Kaynak metin:

Türkiye'nin en iyi haber sitesi
HINCAL'IN YERİ HINCAL ULUÇ

Dönmezsiniz, çok geç.. Ama affeder misiniz?..

"Nasıl buldunuz" dediler, serginin kitabını çıkışta alırken.. "Keşke gelmeseydim" dedim güçlükle..
Güçlükle çünkü sözcükler boğazıma tıkanıyordu.. Çünkü boğazım içerde tutmaya çalıştığım hıçkırıklarla doluydu.. Onları tutmuştum, kalabalığın içinde gürültü yapmamak için.. Ama göz yaşlarımı tutmam mümkün olmamıştı. Ağlıyordum, yaklaşık bir saattir ağlıyordum İstanbul'a hasret insanlara..
"İstanbul'un nesini mi özlüyorum" diyordu, izlediğimiz videodaki İstanbullu Rum.. "Nesini özlediğimi bilsem onu arar bulurum. Nesini özlediğimi bilmediğim için, İstanbul'u özlüyorum.."
Kristalya "Beykoz'daki camiden, karşı kıyıdan gelen ezan sesini özlüyorum. Yeniköy'deki çok bağırıyordu. Beykoz'dan o kadar güzel geliyordu ki, müezzinin sesi" diyordu.
"Fener Rum Lisesi'nde 80 talebeydik benim zamanımda" diyordu, Doktor Dökmecioğlu.. "1986'da gittim. 1 talebe.. Çok üzüldüm ve dedim, bir daha gitmeyeceğim İstanbul'a.."

Sağlanan veriler:
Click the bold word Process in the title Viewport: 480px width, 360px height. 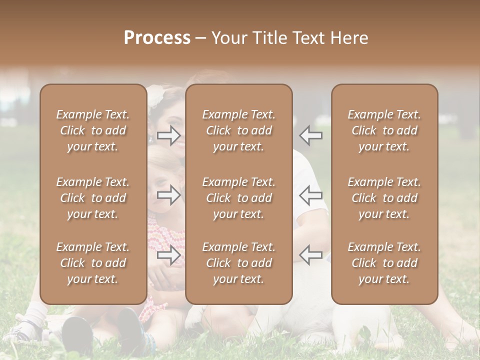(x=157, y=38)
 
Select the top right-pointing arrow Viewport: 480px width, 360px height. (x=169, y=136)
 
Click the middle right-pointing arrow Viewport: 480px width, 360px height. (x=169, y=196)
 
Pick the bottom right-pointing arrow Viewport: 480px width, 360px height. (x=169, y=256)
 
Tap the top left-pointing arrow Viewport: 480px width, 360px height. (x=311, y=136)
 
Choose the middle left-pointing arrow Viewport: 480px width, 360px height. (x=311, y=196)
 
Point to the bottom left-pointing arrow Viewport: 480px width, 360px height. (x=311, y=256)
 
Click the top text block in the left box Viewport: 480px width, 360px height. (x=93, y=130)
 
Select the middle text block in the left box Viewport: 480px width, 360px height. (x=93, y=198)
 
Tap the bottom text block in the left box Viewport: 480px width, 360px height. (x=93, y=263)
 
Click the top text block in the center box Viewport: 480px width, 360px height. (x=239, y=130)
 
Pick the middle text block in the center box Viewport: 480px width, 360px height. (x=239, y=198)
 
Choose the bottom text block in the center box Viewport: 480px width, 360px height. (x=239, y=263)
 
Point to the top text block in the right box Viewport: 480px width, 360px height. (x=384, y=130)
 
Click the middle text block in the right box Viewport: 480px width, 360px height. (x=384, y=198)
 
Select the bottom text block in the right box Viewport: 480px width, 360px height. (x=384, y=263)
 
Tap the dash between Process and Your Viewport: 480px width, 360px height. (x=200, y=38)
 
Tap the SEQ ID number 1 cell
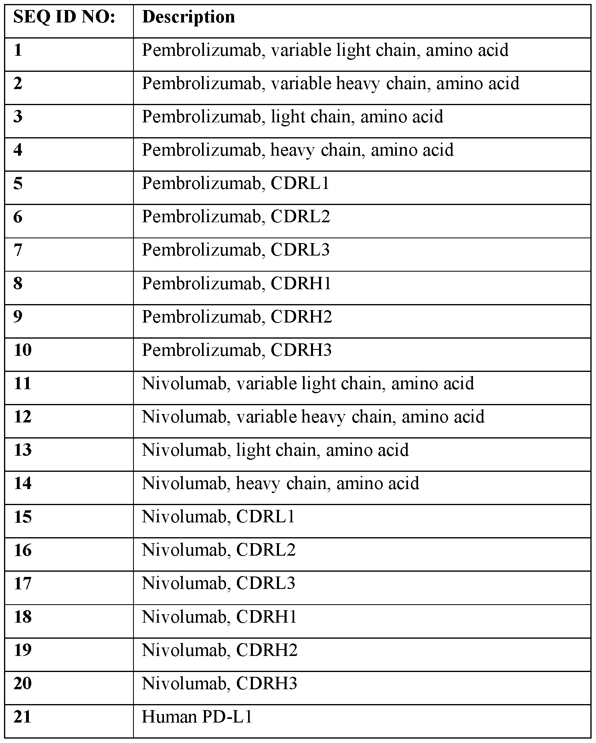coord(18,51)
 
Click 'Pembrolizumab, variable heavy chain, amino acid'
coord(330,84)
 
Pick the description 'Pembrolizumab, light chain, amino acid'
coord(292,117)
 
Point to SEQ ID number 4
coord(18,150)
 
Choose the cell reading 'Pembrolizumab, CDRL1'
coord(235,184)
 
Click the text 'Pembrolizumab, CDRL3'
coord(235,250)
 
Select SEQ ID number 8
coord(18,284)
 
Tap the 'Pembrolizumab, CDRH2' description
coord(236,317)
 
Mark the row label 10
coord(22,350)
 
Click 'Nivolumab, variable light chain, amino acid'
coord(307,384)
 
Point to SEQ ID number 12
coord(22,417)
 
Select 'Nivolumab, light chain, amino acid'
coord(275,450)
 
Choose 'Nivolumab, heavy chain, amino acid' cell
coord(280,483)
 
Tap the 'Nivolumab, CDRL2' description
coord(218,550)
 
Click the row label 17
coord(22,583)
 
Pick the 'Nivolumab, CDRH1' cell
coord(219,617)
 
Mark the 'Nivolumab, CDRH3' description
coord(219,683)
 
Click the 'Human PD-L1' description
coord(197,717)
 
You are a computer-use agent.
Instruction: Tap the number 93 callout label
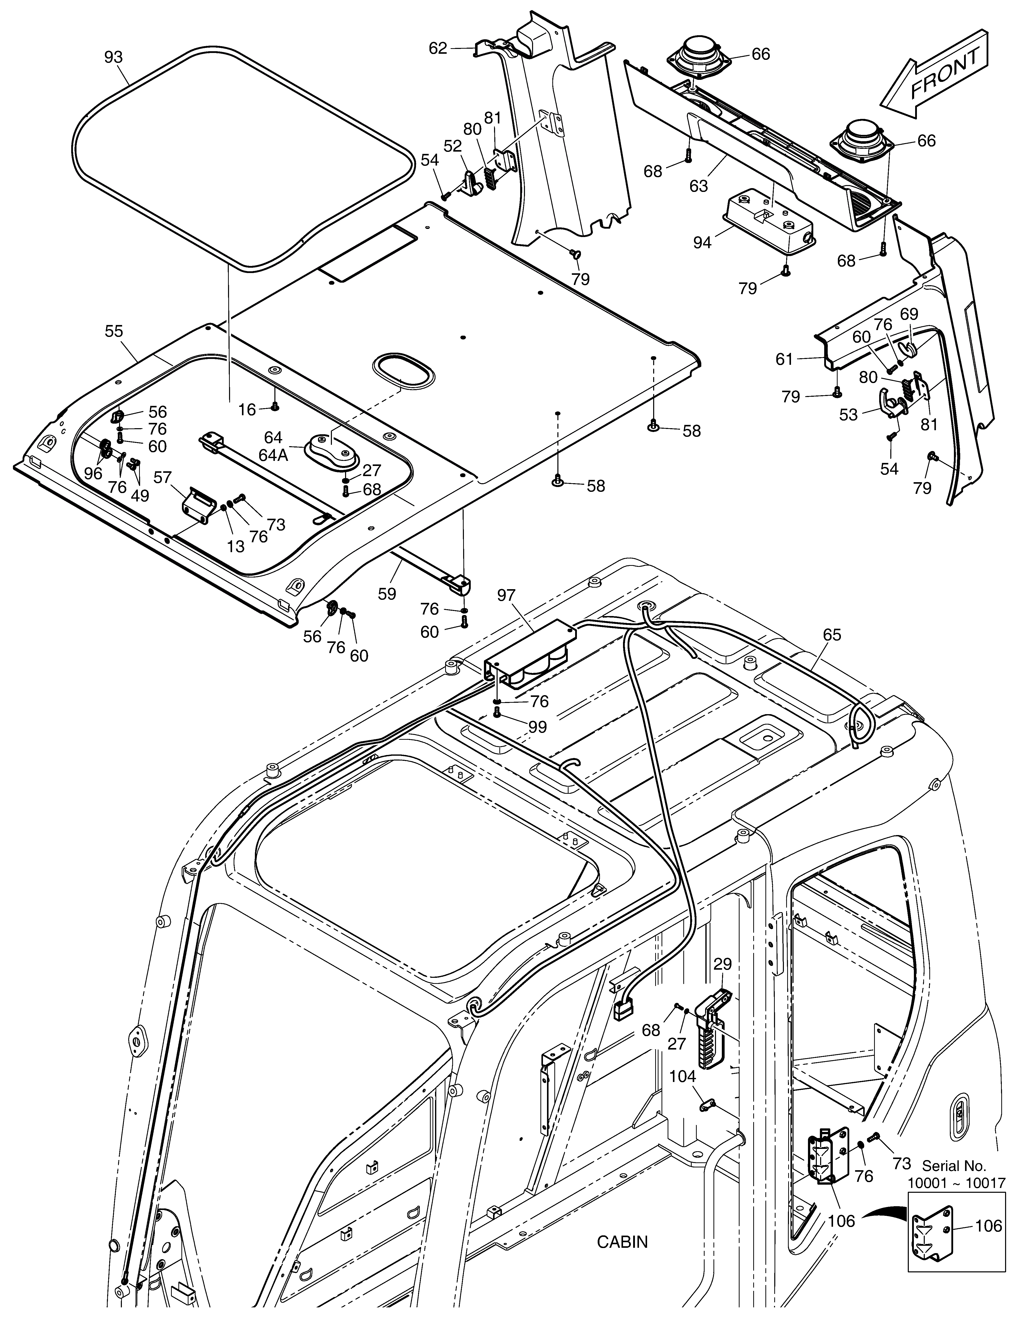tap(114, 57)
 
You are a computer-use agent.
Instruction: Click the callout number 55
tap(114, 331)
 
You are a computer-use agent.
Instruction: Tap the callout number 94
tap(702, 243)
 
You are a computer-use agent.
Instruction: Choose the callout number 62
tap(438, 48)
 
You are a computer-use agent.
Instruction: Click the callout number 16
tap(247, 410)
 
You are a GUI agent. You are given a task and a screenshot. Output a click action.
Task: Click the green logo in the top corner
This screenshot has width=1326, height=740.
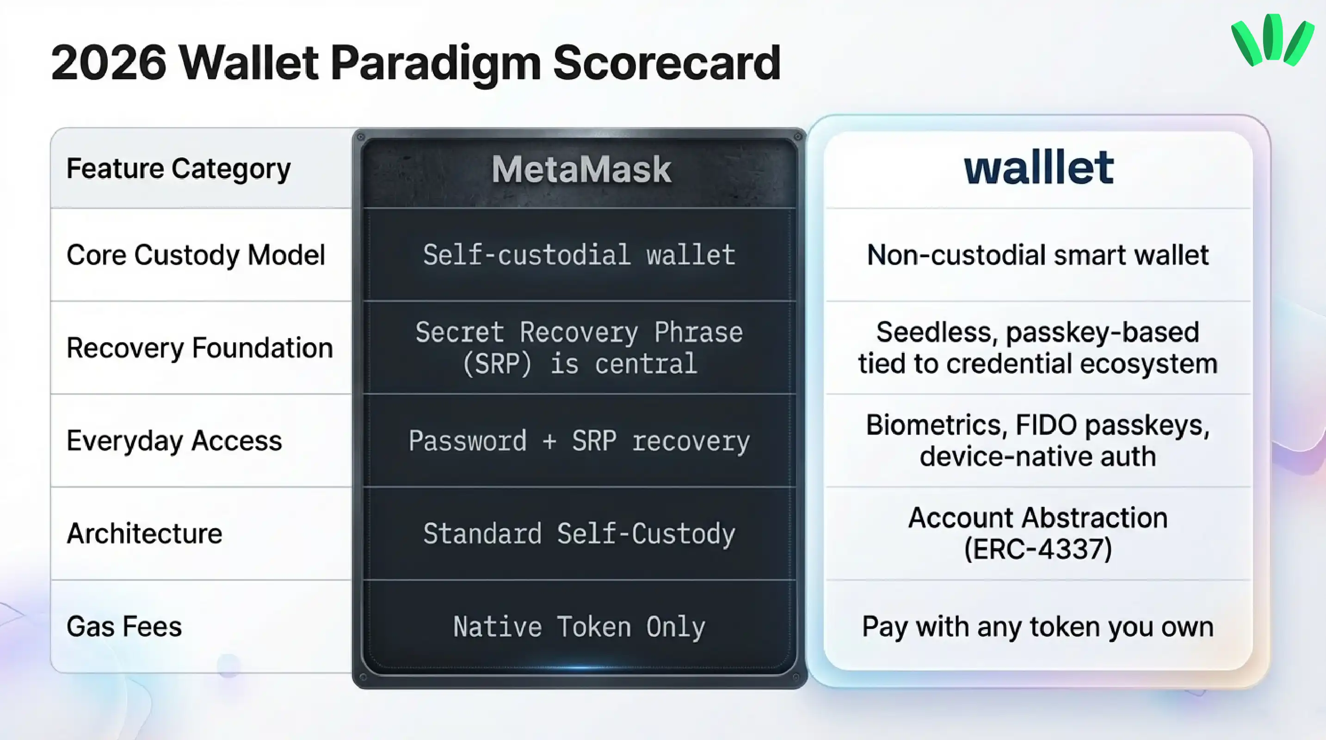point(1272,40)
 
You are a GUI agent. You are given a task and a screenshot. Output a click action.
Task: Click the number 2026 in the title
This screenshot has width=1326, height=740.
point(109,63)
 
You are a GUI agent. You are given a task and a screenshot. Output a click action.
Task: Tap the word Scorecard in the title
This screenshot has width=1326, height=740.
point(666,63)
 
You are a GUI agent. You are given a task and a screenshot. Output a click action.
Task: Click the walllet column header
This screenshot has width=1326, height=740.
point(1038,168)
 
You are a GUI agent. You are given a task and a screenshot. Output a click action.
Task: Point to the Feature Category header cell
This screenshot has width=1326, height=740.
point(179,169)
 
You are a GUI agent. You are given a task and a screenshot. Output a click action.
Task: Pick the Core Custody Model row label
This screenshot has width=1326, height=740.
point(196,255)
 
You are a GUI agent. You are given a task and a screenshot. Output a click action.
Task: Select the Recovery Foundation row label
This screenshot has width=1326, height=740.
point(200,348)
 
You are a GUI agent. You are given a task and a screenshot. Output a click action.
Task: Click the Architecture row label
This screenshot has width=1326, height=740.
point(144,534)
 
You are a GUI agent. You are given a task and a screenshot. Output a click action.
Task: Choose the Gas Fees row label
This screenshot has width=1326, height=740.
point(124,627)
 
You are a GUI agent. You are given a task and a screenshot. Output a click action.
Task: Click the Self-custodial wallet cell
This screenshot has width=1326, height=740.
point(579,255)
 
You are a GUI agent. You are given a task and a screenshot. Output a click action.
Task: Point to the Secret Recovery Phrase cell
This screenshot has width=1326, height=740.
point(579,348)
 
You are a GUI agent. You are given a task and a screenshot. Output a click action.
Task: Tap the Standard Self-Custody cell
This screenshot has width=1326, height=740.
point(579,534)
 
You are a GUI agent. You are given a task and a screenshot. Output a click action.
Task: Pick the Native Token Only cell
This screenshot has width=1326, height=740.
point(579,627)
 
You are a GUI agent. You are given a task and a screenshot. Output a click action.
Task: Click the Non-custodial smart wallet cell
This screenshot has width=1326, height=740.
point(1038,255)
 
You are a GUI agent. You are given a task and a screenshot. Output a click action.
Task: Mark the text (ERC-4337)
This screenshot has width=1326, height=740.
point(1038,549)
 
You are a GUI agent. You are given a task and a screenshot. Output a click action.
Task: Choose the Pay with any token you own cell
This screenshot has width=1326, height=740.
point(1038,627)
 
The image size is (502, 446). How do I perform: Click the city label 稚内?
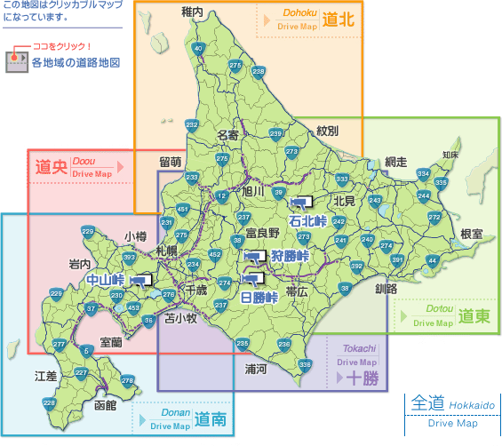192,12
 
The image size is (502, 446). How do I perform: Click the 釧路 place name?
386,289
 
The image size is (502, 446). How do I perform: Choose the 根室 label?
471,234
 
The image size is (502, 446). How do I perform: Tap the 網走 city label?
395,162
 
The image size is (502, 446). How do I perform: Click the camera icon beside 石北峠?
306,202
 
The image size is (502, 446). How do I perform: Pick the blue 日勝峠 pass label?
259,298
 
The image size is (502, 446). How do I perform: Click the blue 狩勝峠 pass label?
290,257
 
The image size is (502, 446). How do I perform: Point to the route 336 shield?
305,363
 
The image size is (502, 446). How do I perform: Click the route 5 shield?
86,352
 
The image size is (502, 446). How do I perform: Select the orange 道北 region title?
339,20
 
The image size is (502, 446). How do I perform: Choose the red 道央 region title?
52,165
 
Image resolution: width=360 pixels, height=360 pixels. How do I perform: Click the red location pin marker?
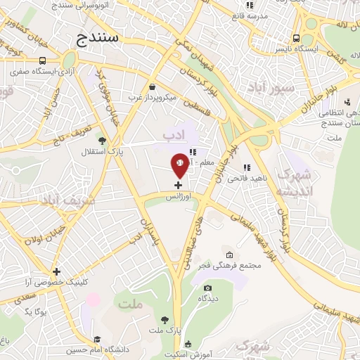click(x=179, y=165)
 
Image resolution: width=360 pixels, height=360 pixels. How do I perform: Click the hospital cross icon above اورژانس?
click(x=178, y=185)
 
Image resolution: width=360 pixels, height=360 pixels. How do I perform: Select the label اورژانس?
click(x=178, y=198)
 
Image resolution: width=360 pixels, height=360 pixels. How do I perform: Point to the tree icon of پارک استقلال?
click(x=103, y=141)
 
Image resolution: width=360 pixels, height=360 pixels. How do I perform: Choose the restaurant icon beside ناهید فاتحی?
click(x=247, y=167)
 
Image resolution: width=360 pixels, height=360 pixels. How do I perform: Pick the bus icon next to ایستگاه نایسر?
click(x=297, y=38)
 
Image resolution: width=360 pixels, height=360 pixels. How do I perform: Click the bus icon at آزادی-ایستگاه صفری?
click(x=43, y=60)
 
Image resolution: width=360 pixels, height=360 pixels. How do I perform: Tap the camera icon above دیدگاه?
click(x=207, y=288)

Çalışma yönergesi: İstanbul özlemini anlatan yazıda tırnak içindeki sözlerde özel adıyla anılan bütün yerleri, her birini yalnızca bir kez yazarak sıralayın.

Alıştırma sonucu: İstanbul, Beykoz, Yeniköy, Fener Rum Lisesi